/---
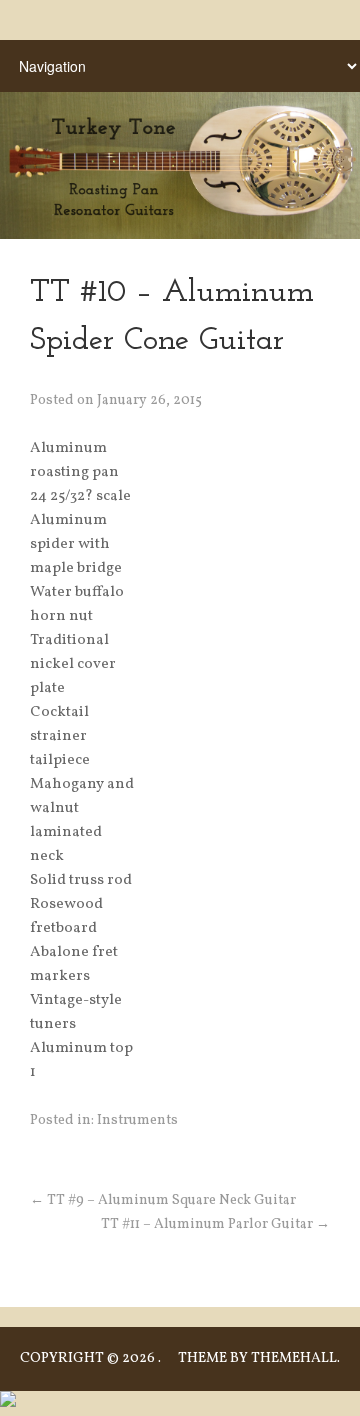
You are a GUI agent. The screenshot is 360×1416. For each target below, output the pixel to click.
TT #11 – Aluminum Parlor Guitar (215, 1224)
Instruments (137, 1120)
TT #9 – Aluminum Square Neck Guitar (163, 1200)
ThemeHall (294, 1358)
\---
> What is needed:
Find and copy each line of the data where "Aluminum" is present.

> Result below:
TT #11 – Aluminum Parlor Guitar (215, 1224)
TT #9 – Aluminum Square Neck Guitar (163, 1200)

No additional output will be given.